Review: 50 years later, Beatles’ ‘Revolver’ feels like a snapshot of a band in transition

Originally Posted on Emerald Media via UWIRE

In retrospect, it’s hard to see Revolver as anything but transitional. “Strawberry Fields Forever” was still six months off — an eon by the standards of the assembly-line pace at which the ‘60s pop industry worked. Its studio experiments, exemplified on “Tomorrow Never Knows,” were only baby steps compared to the leap the band would make on follow-up Sgt. Pepper. Many of its ideas would be taken to their logical conclusions later — “Love You To” would become “Within You Without You,” “Eleanor Rigby” would become “She’s Leaving Home” (and had already been “Yesterday”).  And only a small portion of the album was particularly experimental at all. In fact, much of it remarkably conservative.

Yet there’s nothing else in the Beatles catalog quite like it. It’s the band’s darkest album, for one. John’s paranoia reached new depths on his five songs, while Paul, who also brought schmaltz like “Good Day Sunshine” to the table, delivered two grade-A bummers in “For No One” and “Eleanor Rigby” (the latter’s said to be an even group effort, but it’s obviously dominated by Paul). And where else in the band’s catalog can one find anything like the exuberant horn-pop of “Got To Get You Into My Life,” the amniotic harmonies of “Here, There, And Everywhere,” the hyper-specific protest rock of “Taxman,” or the gothic heavy rock of “She Said She Said?” In its eclecticism, creepiness, and stylistic wantonness, its closest kin is perhaps The Beatles (1968).

It’s also cousin to The Beatles in how rocky a listen it is. It doesn’t flow all that well as an album, in part because of the amount of drastically different material in a short timespan (Revolver features 14 songs, and the three longest are all three minutes on the nose). Take a gander at the first six tracks: “Taxman,” political hard rock. “Eleanor Rigby,” sad string ballad. “I’m Only Sleeping,” psychedelia. “Love You To,” Hindustani classical. “Here, There, And Everywhere,” Everly Brothers harmony-pop. “Yellow Submarine,” children’s song. It finds more consistency in its smoother, more pop-oriented back half, but this is an album that takes a while to get going.

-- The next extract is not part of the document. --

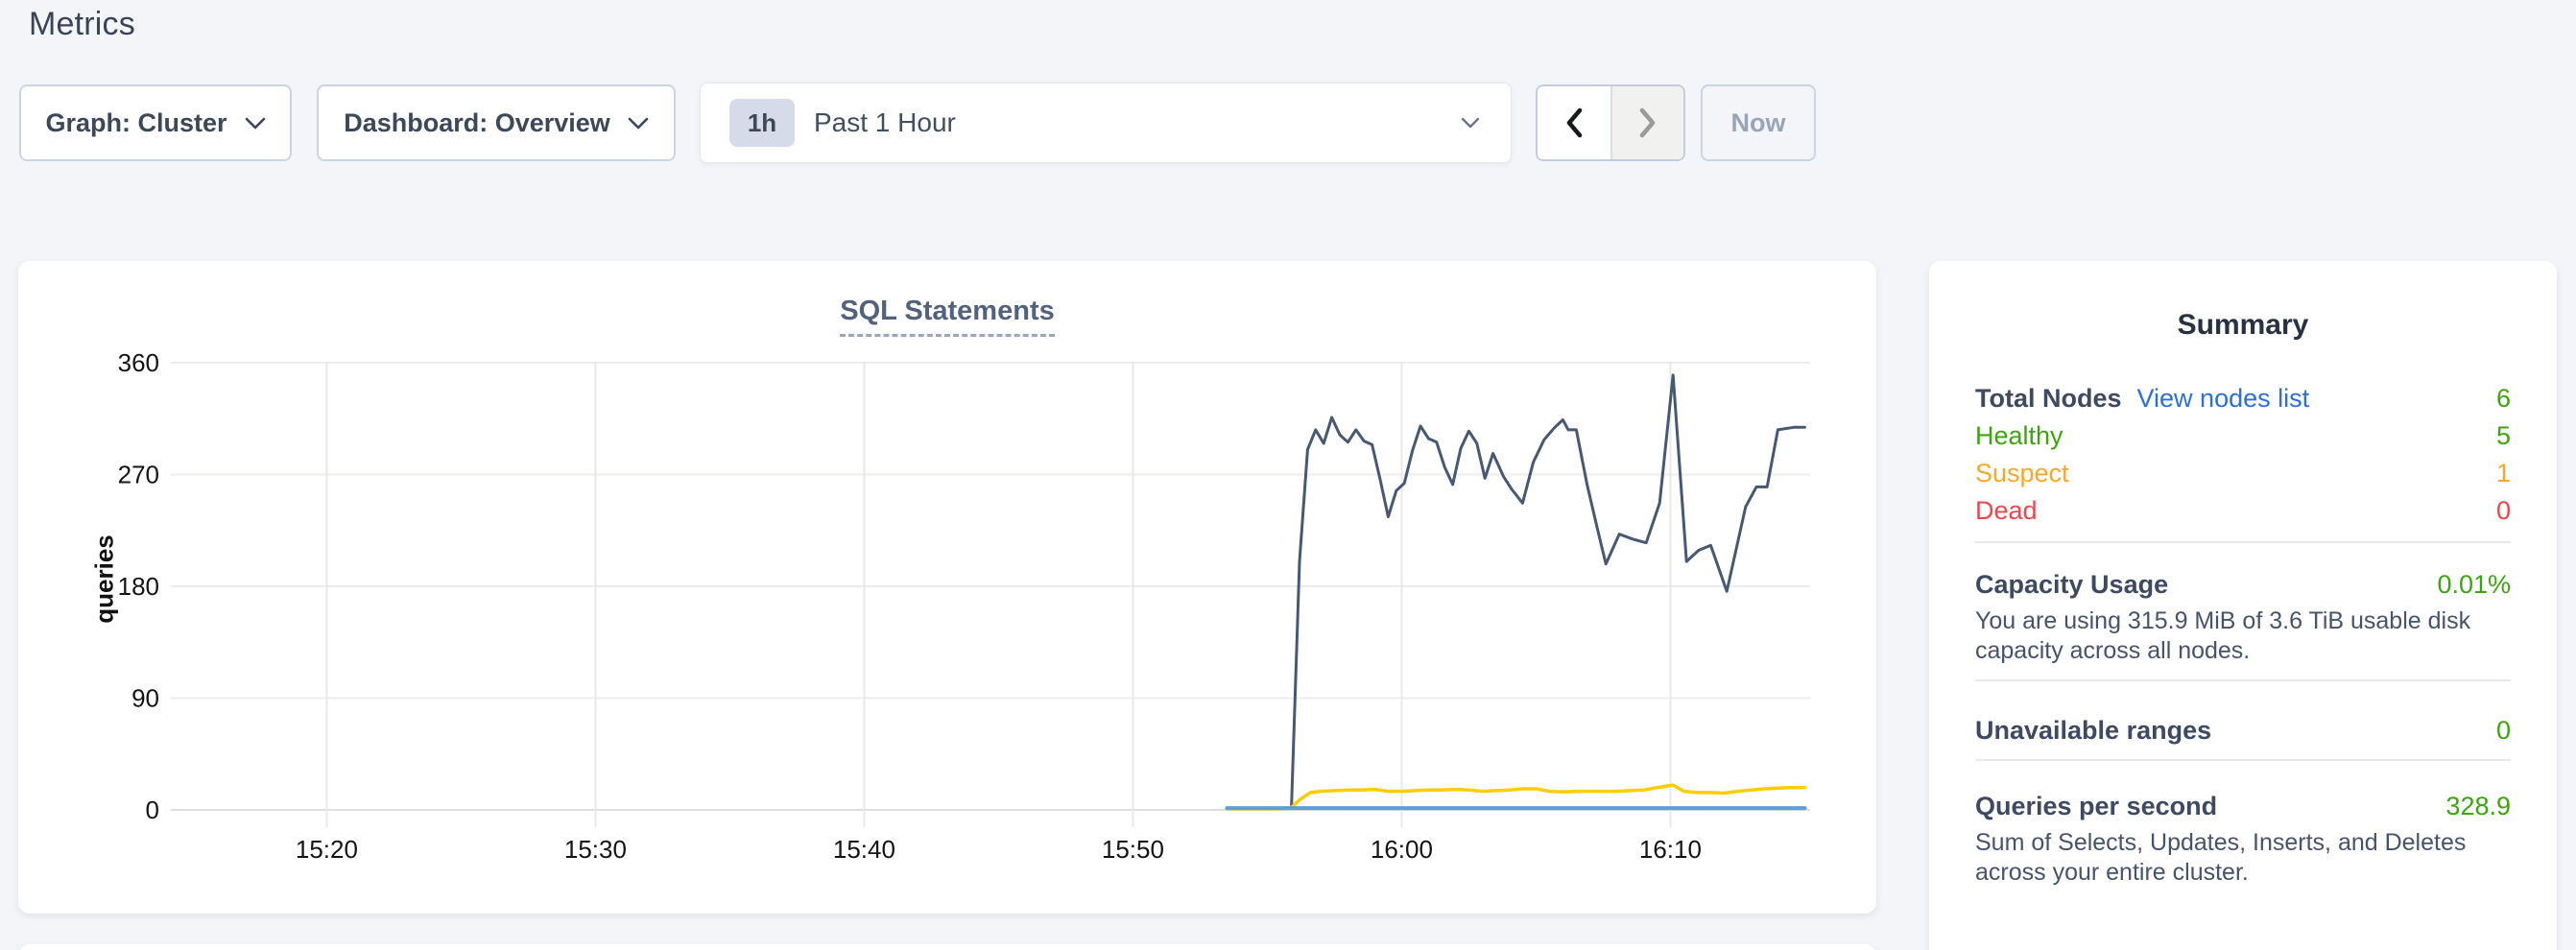 Image resolution: width=2576 pixels, height=950 pixels. What do you see at coordinates (2223, 398) in the screenshot?
I see `view-nodes-list-link: View nodes list` at bounding box center [2223, 398].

But once it gets going, it’s something else. Save “Doctor Robert,” home to maybe the most groan-inducing use of homonyms ever committed to record, the songs from “Here, There, Everywhere” are all winners. “Yellow Submarine” is delightful and guileless. “Good Day Sunshine,” with its sprightly, confident piano lope, is irresistible. And George, developing a bit more as a songwriter with each album, delivers his first truly great song: “I Want To Tell You,” a weird little love song that uses skin-crawling discord (if you think that two-note piano riff is scary, wait until he starts wailing on the fadeout) to communicate romantic anxiety.

Some of the band’s best work can be found here. But, compared to some of the Beatles’ other classics, it’s underwhelming and doesn’t really gel into a complete statement. Its psychedelic flourishes were stunning for the time, especially on “Tomorrow Never Knows,” which is arguably the most influential psych-rock song of all time. But those spoiled by the band’s later work or the more extreme psych artists that elaborated on the Beatles’ innovations (Hendrix, for one) might find Revolver too tame. And Sgt. Pepper translated a lot of the ideas hatched on Revolver into a better album.

But even a lesser Beatles album is wont to contain some of the best pop music ever put onto earth, and Revolver has enough going for it that anyone could be in the mood to put it on over one of their more satisfying albums. Even its worst songs have charm, and there are great arguments to be made for “Doctor Robert” and “Taxman” which I’ve always found petulant as fine songs. I don’t blame anyone for naming Revolver as their favorite Beatles album. I also don’t blame anyone for listening to it once or twice and wondering what the big deal is.